■ Your task
Reproduce word for word the stretch of the piece about Shelby McPhee from "This kind of racial" through "goes on and on.".

# start of Supplied text

Shelby McPhee

On June 2, Black graduate student Shelby McPhee was accused by two white women of stealing a laptop while he was attending the Black Canadian Studies Association session at the 88th annual Congress of the Humanities and Social Sciences held at the University of British Columbia.

The white women, Congress attendees, asked to see proof that he was a registered member of Congress, and then followed and photographed him before calling the RCMP. McPhee was illegally detained and questioned until a representative for the Federation for the Humanities and Social Sciences arrived. The representative spoke to the white women first, and only spoke with McPhee once the police confirmed he had been exonerated.

Congress Connie and Conference Carol join Permit Patty, Cornerstore Caroline, and BBQ Becky in the annals of white women calling the police on Black people for simply existing in space.

This kind of racial profiling isn’t even new to academia. In 2018, Sarah Braasch called the police on Black Yale graduate student Lolade Siyonbola for taking a nap in the common room. At Smith College, an employee called the police on student Oumou Kanoute for eating lunch. At VCU, a fellow professor called the police on adjunct faculty member Caitlin Cherry for sitting in her classroom eating breakfast. The list goes on and on.

If anyone was surprised by this latest outburst of white profiling in British Columbia, it was only those people who persist in believing, despite repeated evidence, that this kind of thing doesn’t happen in Canada. And, perhaps given the outsize media coverage devoted to the idea that universities are filled with Black and brown people oppressing the free speech of white men, it might be shocking to people that, in fact, universities remain overwhelmingly hostile to Black people.

I hardly know a Black faculty member who doesn’t have some story of being approached by security. A few years ago, I was teaching at Dalhousie when they were in the process of changing the security system. It was decided that new staff would not be issued cards for the doors to save the trouble of reissuing them a couple of months later. Instead, we were instructed, if we needed to be in our office after hours, we should show ID to security.

And so, on an evening where I had marking to complete, I went to the security desk and presented my ID, asking to get into my third floor office. The guard refused. “If you were supposed to be up there, they would have given you a card,” he insisted. I explained that we were not issued cards. “They don’t want you up there,” he kept saying. I told him that I was pretty sure my department head did in fact want me up there completing my marking, but he held firm. I couldn’t help but feel that had I been an older, bearded, white man I would have looked far more like the kind of person he imagined “they” would want up there.

This story is nothing special. Black faculty working in their offices are frequently asked to show ID by campus security, as though criminal Black people regularly break into offices to sit and read or mark papers before robbing the university.

There’s something that strikes me as pointed about the accusation of McPhee stealing a laptop. It just doubles down on the idea that Black people don’t belong in these rooms, and that we have an ulterior motive for being there. These white women can’t conceive that a Black man would be presenting at the conference, or even just watching the proceedings. In their imagination, Black people would presumably find out about an academic event, and attend only for the opportunity to roam the hallways looking for unattended laptops. I’m not saying the accusation of stealing a wallet would be any better; I’m just saying that there’s an added insult to the allegation of laptop stealing, something that strikes me as a charge of being particularly devious.

We don’t, of course, know the names of Congress Connie and Conference Carol. While Shelby McPhee is submitted to public judgment, these two white women who took it upon themselves to demand his papers, to follow and photograph, and call the police on him, remain anonymous.

# end of Supplied text
# start of Information supplied

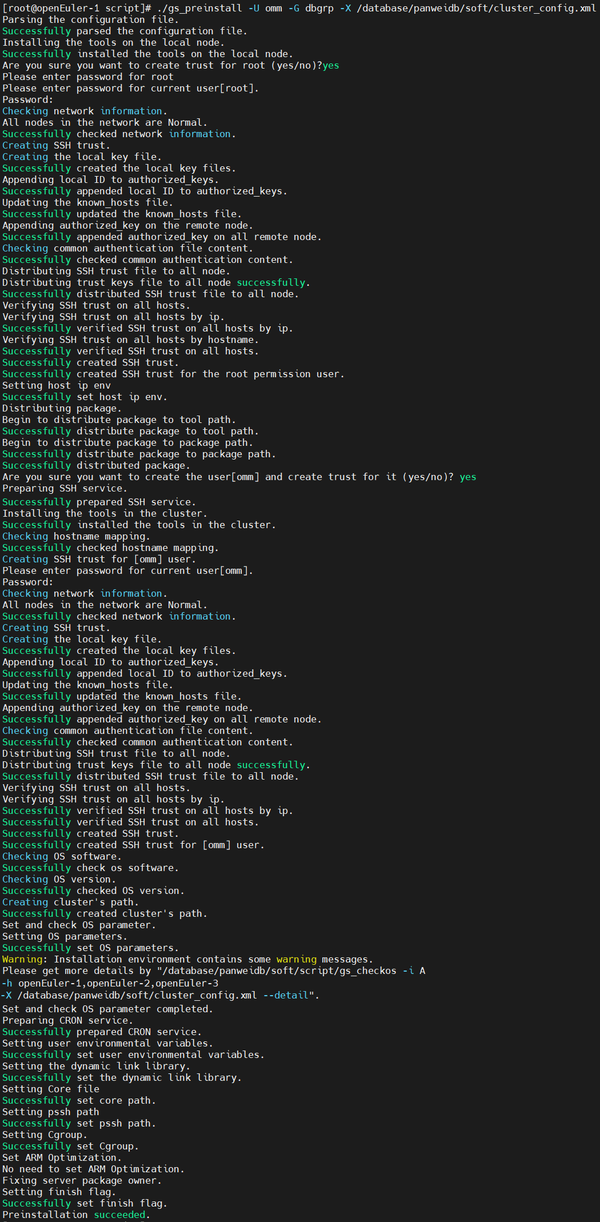Click "Please enter password for root" line
Screen dimensions: 600x1222
tap(88, 77)
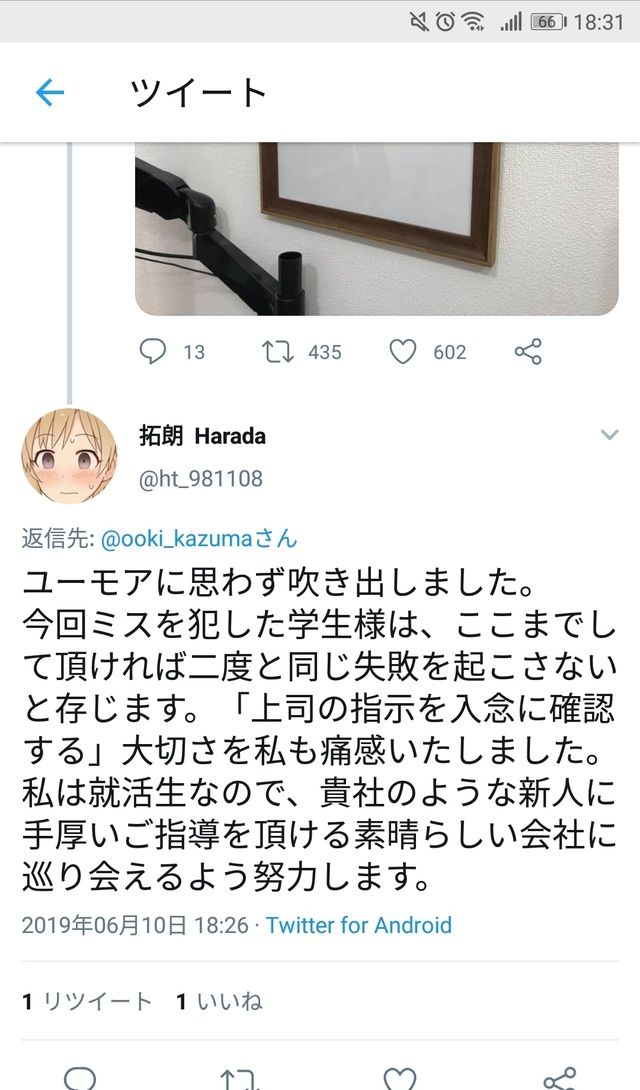Share the parent tweet with the share icon beside 602
Screen dimensions: 640x1090
coord(528,352)
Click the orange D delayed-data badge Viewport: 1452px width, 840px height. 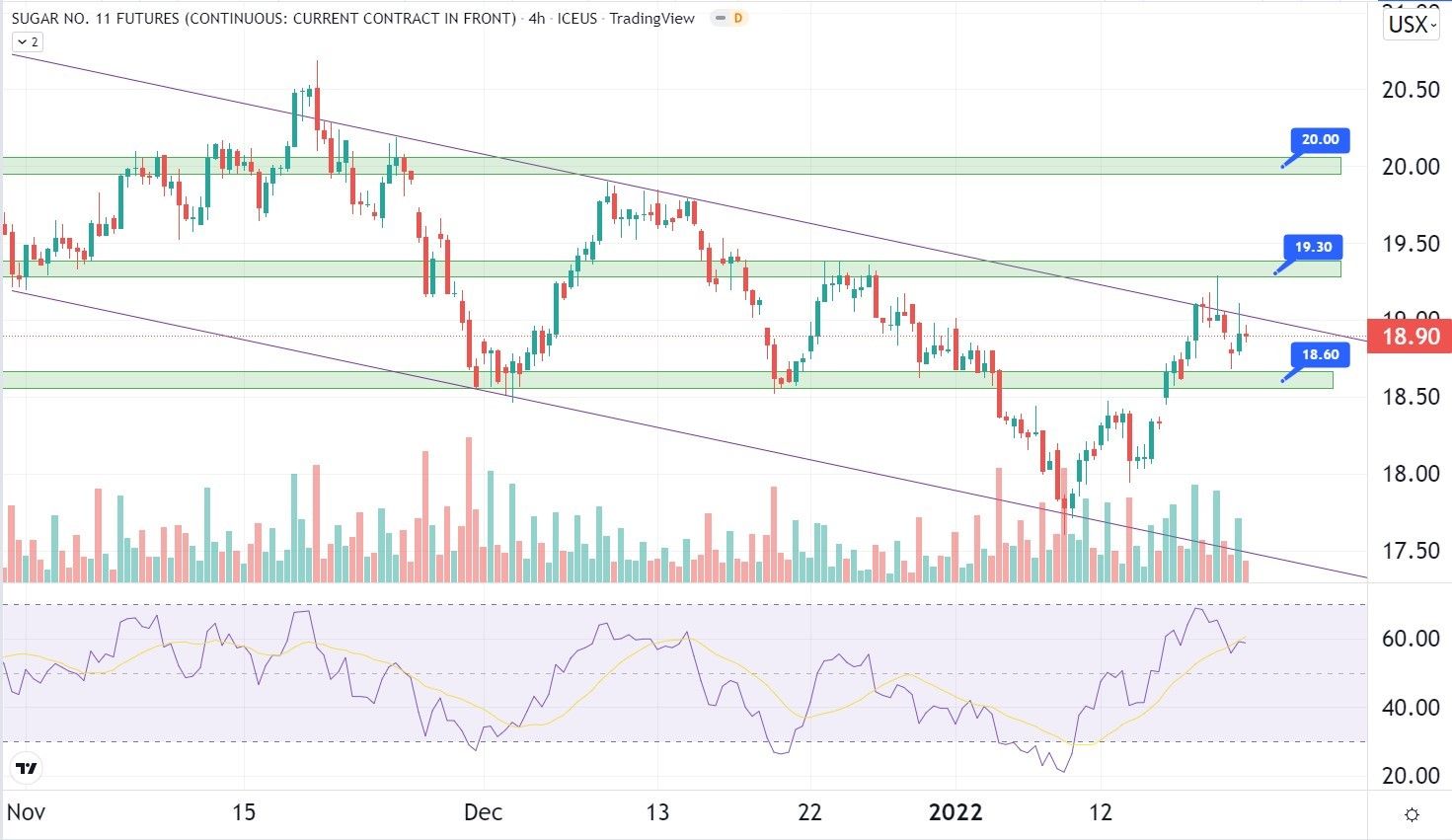pyautogui.click(x=735, y=18)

# end of Information supplied

■ Reply
This kind of racial profiling isn’t even new to academia. In 2018, Sarah Braasch called the police on Black Yale graduate student Lolade Siyonbola for taking a nap in the common room. At Smith College, an employee called the police on student Oumou Kanoute for eating lunch. At VCU, a fellow professor called the police on adjunct faculty member Caitlin Cherry for sitting in her classroom eating breakfast. The list goes on and on.